According to Chris Friedemann, Chief Marketing Officer and VP of Business Development…
Several exploration targets exist within the survey area, including the Niobrara shale. We will be mapping the thickness, burial depth, and areal extent of all of the zones of interest and identifying the basement features and localized fault systems that are often associated with enhanced well productivity in the Niobrara. In this part of Colorado, the need to conduct oil & gas activities with the utmost consideration of the environment is paramount. Our airborne geophysical operations support this objective, as will the hyperspectral data that we plan to acquire. The hyperspectral images will allow us to map surface-based ecosystems and enable licensees of the neoBASIN data library to plan and execute future development activities in an environmentally prudent manner.
Several members of the NEOS management team fondly remember the location of this survey, as it served as one of the testing grounds for a cableless seismic acquisition system that they had helped to introduce to the market at a previous geophysical company. In this particular area, airborne geophysical acquisition has a number of advantages.
First, we’ll be acquiring data over an environmentally sensitive area characterized by challenging topography which can pose an HSE risk to ground-deployed seismic crews like the one shown below. The neoBASIN survey won’t require us to put dozens of people on the ground, supported by heli-transport operations that drop off heavy equipment in pre-determined areas so that the ground-based crews can retrieve them, haul them along exposed and rock-laden cliffs to the designated receiver points, and drill the holes required for seismic sensor emplacement.

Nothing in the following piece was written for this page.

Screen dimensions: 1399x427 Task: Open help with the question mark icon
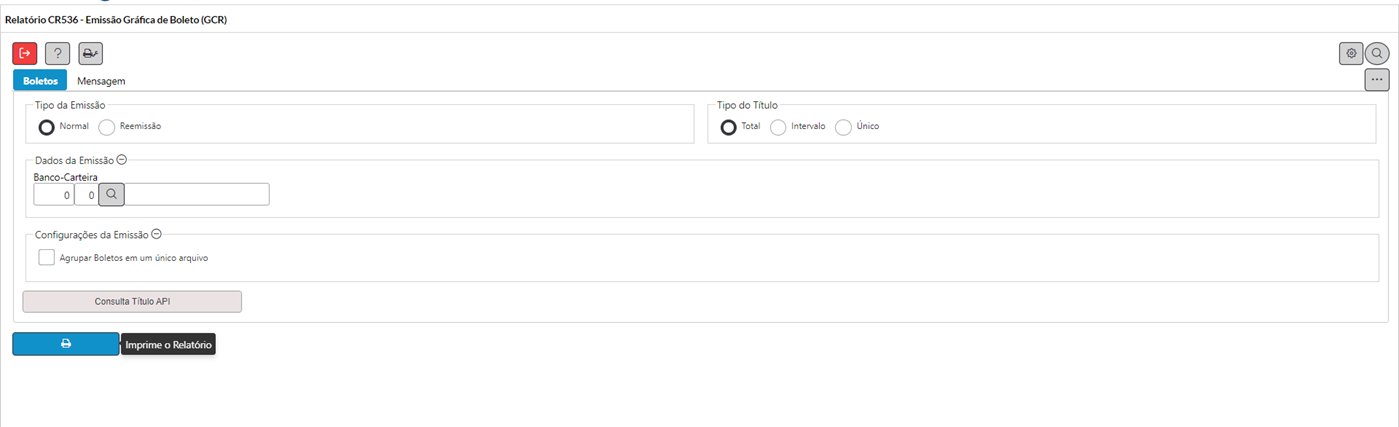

Moreover, low-touch airborne operations don’t cause disturbance to surface-based flora, fauna, and ranch lands. Regulatory restrictions to support protected species greatly limit the acquisition windows in which ground-based geophysical operations can be conducted.
Because we’re “flying above the fray,” we don’t have to worry about these access challenges or the risk of environmental disturbance. In addition, we can cover a much broader expanse of territory at a fraction of the cost of conventional geophysical operations.

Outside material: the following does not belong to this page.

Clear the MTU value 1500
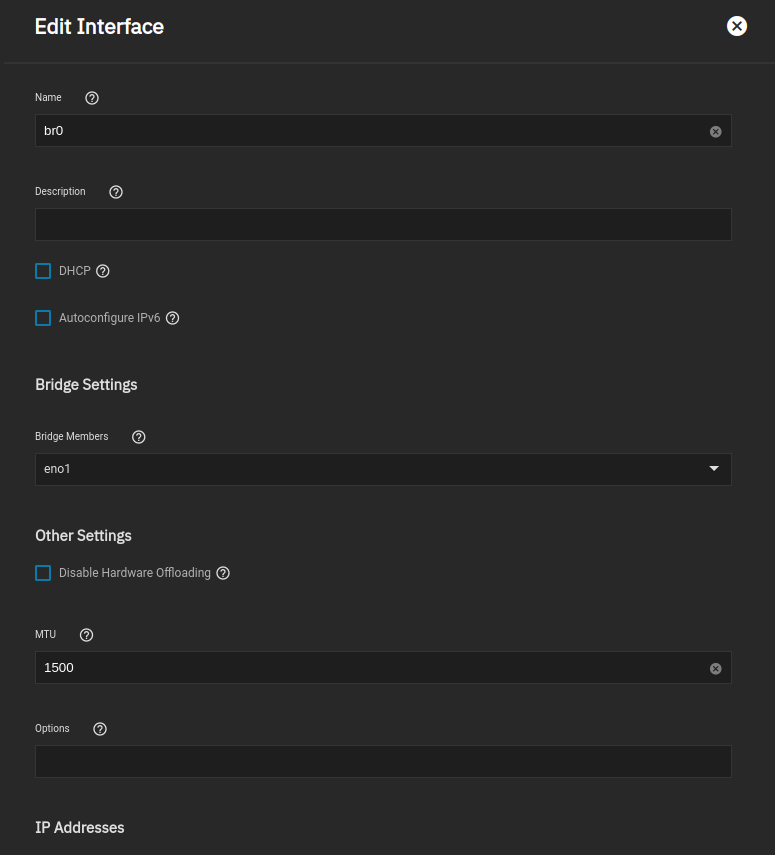 716,669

After we’re done in about 6 months, our client will have both surface and sub-surface insights over a nearly 1,000 square mile expanse of the Niobrara shale play. And what do these insights include? Among other things:
- Maps of naturally occurring, surface-based oil seeps and indirect hydrocarbon indicators
- Maps of surface-based ecosystems (e.g., waterways, farms, ranch lands)
- Maps of basement topography and key structural and stratigraphic horizons
- Basement-to-surface maps highlighting local faults and associated fracture networks
- 2-D cross-sections and regional 3-D structural models of the subsurface
- Maps of the Niobrara, including an isopach, burial depth, and depth-to-basement map
- Regional resistivity voxels down to ~10,000 feet subsurface
- Regional ‘sweet spot maps’ depicting the most (and least) prospective areas for leasing, drilling, and/or further G&G study and investment.
In this part of Colorado, the Niobrara is liquids prone. Well productivity is enhanced by natural fracture systems which themselves are often induced by faulting. The faults themselves can be deep seated and impacted in location and magnitude by variations in the basement architecture. Our gravity and magnetic detection methods are well suited to mapping these basement features and the locations of fault (and associated fracture) networks.
In addition, we’ll be able to develop a regional potential fields model (calibrated by any seismic and well control in the area) which will allow us to generate 2-D cross-sections and a regional 3-D subsurface model from which isopachs, etc. can be extracted for horizons of interest.
Airborne EM methods will let us get a view into resistivity variations both horizontally and vertically throughout the geologic column. And hyperspectral will let us search for DHIs and indirect hydrocarbon indicators on the surface, especially along surface-cutting lineaments, faults, and fold axes, and also map the pre-development state of surface-based ecosystems, something all residents in the area (including this brown bear) care deeply about!